We all want what’s best for kids, if only we knew–but we do; helping kids develop self-regulation skills is critical for their future and their success. And the most sensitive time to begin that process is during the early years, from birth to the age of 5. The best way is with everyday, ordinary experiences. Self-regulation involves coping with emotions, controlling impulses and attention, handling problems, and being able to wait. Early childhood expert, Dr.Ida Rose Florez, has studied young children and the role of self-regulation. In her article, Developing Young Children’s Self-Regulation through Everyday Experiences, she describes it as a sort of internal thermostat that we all use to guide our responses to situations. Children learn how to turn on and off their reactions to situations and to warm up or cool down their interactions. Like any other skills, this takes practice and support. As parents and teachers, we can help kids develop them.
Each day will have countless opportunities for us to model how we control and regulate our emotions and behaviors. For instance, if we are feeling frustrated because the morning is hectic, we can mention we’re getting pretty upset and need to take a deep breath so we can get back to being calm. Out and about, if we have to wait in line, we can talk about how it’s hard to wait for a turn, but that’s what people do.
Children don’t have the words to tell us about their emotions. When we notice emotions building, we can say something like, “I see you are feeling frustrated because you can’t get that toy to work.” Or perhaps, “I hear your voice is quite upset when your sister/brother won’t listen to you. Are you feeling angry?” As well as cues and reminders, a gentle touch or short back rub can help a child regain control.

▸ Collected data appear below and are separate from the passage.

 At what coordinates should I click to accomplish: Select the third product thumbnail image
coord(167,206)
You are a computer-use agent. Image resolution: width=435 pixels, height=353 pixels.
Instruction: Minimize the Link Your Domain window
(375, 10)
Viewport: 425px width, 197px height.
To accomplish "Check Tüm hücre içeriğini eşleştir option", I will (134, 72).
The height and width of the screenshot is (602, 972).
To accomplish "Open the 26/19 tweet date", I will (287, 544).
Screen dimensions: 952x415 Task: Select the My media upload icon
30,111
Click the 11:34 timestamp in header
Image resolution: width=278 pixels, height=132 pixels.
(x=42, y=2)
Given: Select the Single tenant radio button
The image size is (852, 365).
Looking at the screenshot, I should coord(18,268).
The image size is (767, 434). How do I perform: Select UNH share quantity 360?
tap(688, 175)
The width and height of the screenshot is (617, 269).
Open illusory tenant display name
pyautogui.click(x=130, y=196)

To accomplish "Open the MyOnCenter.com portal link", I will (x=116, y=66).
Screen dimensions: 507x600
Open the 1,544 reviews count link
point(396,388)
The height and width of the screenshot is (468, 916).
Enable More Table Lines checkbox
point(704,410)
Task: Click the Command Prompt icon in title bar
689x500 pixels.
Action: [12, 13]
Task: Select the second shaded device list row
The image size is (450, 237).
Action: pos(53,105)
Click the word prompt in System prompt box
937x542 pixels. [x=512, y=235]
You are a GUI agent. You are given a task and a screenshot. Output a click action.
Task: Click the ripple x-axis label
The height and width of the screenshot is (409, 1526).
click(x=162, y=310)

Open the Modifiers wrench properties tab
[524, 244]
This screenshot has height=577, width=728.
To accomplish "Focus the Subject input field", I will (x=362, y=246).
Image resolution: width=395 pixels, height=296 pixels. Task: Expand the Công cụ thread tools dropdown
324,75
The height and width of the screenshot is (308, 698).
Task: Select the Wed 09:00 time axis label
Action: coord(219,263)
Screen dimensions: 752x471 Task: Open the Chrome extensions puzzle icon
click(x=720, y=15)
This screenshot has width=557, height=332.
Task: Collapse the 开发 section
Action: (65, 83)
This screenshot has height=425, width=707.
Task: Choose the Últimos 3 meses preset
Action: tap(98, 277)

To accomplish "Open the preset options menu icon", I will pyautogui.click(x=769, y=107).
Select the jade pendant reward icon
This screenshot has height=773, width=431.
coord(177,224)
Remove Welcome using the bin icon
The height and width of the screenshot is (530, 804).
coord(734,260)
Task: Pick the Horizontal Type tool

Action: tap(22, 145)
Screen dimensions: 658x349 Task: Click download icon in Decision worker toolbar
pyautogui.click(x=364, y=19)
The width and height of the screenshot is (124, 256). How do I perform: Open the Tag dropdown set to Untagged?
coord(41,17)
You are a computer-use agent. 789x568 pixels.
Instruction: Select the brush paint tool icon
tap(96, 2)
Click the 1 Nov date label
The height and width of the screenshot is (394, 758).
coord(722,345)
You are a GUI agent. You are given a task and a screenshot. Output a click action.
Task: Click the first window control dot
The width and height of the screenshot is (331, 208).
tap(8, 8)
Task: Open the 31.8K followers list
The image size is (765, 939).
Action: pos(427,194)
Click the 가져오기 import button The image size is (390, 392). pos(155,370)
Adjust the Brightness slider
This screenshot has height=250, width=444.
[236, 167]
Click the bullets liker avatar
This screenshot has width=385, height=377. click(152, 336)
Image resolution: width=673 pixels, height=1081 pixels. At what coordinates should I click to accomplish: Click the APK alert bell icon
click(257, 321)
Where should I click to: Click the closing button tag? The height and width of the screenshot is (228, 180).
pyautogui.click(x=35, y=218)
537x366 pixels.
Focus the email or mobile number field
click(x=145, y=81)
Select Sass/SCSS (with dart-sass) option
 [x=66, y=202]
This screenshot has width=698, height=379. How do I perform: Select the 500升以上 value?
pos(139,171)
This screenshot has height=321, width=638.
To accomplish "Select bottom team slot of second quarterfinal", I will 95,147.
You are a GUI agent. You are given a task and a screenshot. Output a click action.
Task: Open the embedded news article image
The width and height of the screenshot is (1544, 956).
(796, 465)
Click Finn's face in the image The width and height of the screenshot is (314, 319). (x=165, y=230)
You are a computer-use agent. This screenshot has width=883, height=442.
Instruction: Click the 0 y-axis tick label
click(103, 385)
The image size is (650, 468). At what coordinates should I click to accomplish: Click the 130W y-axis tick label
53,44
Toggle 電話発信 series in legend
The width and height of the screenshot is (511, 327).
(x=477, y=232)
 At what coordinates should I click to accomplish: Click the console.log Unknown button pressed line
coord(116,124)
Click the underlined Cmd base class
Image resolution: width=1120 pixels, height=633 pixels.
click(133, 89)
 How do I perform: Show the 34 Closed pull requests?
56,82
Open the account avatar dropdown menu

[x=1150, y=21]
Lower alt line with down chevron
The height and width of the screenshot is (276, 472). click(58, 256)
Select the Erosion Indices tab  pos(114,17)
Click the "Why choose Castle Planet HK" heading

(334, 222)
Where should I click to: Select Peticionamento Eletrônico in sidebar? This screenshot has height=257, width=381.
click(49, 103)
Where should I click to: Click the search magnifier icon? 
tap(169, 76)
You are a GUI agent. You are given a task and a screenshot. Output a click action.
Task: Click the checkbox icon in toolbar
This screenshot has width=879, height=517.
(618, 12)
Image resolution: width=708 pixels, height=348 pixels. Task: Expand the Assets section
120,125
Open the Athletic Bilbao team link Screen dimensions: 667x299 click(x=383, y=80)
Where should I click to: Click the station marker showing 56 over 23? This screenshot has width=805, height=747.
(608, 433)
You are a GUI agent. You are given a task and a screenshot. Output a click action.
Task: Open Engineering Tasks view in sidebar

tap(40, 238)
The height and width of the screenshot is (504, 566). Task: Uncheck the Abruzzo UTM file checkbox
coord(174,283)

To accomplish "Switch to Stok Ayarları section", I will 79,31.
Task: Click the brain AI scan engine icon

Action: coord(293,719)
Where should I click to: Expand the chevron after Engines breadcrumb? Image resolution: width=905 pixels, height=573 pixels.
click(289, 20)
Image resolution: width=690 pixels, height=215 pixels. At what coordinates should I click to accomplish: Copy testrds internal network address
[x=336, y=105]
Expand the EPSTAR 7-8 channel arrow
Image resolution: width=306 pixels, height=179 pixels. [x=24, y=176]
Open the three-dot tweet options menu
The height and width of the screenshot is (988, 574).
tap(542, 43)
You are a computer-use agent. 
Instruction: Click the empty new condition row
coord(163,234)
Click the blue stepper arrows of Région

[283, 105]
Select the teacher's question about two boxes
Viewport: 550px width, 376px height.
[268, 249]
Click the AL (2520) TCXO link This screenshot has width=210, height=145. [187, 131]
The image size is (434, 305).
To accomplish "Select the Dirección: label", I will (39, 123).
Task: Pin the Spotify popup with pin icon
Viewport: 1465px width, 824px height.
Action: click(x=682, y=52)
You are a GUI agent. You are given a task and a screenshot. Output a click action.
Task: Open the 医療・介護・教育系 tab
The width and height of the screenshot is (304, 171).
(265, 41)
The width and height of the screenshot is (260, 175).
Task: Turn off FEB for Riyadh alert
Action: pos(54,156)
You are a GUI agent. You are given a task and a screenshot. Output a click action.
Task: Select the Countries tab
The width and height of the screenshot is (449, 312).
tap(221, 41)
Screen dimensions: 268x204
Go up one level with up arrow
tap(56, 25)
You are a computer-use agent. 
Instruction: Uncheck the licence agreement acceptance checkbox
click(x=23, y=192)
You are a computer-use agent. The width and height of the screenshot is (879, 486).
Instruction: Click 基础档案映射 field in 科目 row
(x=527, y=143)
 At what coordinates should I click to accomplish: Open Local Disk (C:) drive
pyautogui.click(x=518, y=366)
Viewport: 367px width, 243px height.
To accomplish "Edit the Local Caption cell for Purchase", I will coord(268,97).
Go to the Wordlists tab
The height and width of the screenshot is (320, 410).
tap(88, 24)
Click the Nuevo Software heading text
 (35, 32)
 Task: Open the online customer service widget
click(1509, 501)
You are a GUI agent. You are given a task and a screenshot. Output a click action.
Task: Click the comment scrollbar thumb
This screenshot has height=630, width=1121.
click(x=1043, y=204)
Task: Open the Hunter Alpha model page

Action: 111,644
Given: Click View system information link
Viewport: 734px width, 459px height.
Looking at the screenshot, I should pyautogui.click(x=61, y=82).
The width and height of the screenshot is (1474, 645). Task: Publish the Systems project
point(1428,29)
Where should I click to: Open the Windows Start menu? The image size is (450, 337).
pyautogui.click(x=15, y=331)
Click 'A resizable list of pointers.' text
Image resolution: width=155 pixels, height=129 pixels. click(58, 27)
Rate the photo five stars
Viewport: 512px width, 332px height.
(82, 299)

Books and stories are great resources for sharing examples. There are dozens of titles for many common issues for kids. Maurice Sendak’s, “Where the Wild Things Are,” has been a top choice for decades.
One of the best opportunities for helping kids develop self-regulation skills is, of course, through play. As children play, they are being constantly challenged to explore their emotions, solve problems, and direct their attention. Development of these skills gives kids a distinct advantage, it enables them to ‘steal a march.’ What can you do today to support learning self-regulation?